→ TASK DESCRIPTION
Could you repeat the rows below word for word, leaving out the pictures?

*** EXCERPTED RECORDS ***

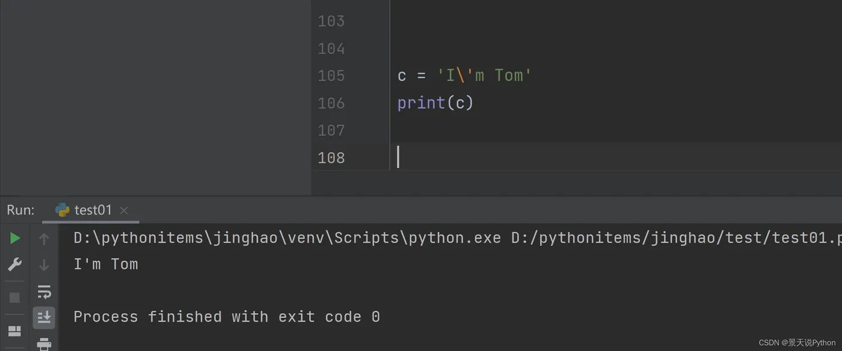The image size is (842, 351).
Task: Click the 'Process finished with exit code 0' text
Action: coord(226,317)
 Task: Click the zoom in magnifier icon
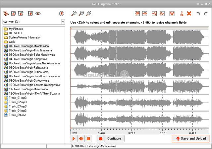click(89, 13)
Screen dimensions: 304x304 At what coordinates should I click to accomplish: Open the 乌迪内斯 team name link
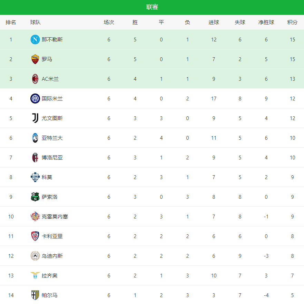click(52, 256)
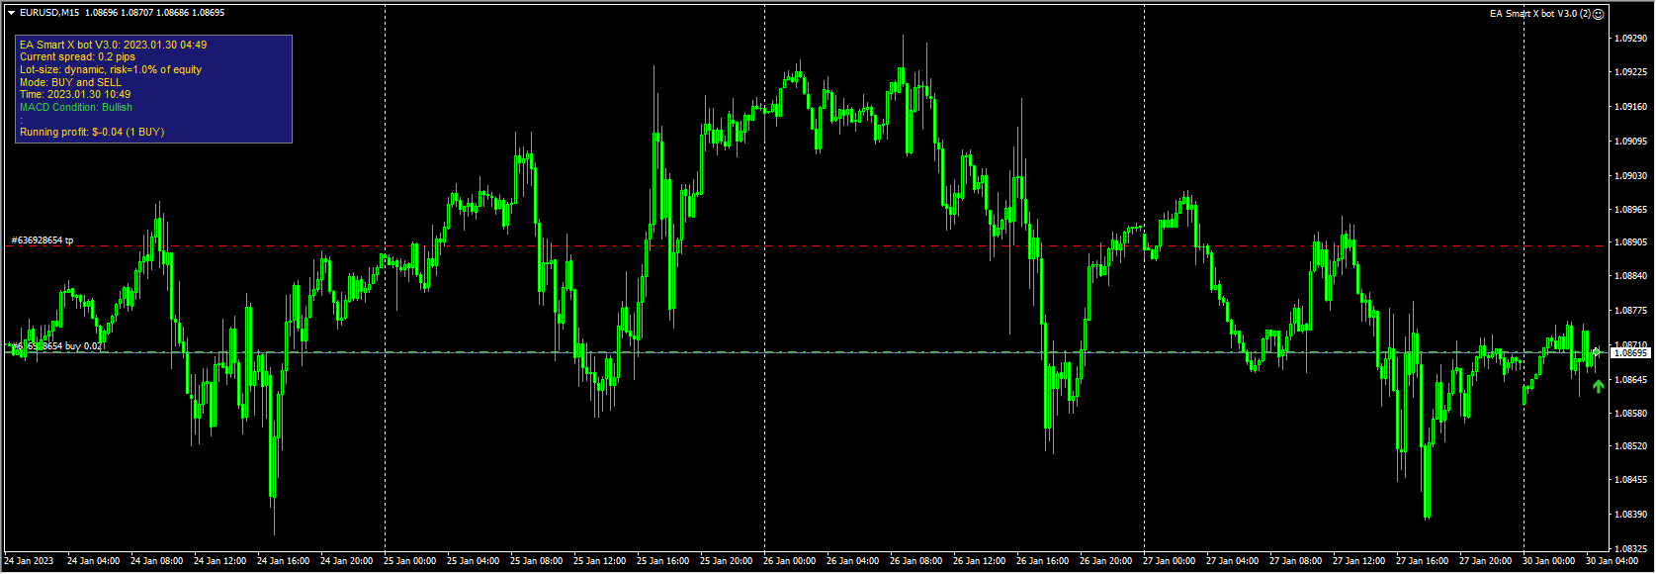Click the 27 Jan 12:00 time axis label
The width and height of the screenshot is (1656, 574).
1358,561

***

→ RESULT FOR THIS TASK
The image size is (842, 351).
Task: Click the 'Process finished with exit code 0' text
Action: coord(226,317)
 Task: Click the zoom in magnifier icon
click(89, 13)
Screen dimensions: 304x304 At what coordinates should I click to accomplish: Open the 乌迪内斯 team name link
click(52, 256)
Click the 27 Jan 12:00 time axis label
The width and height of the screenshot is (1656, 574).
1358,561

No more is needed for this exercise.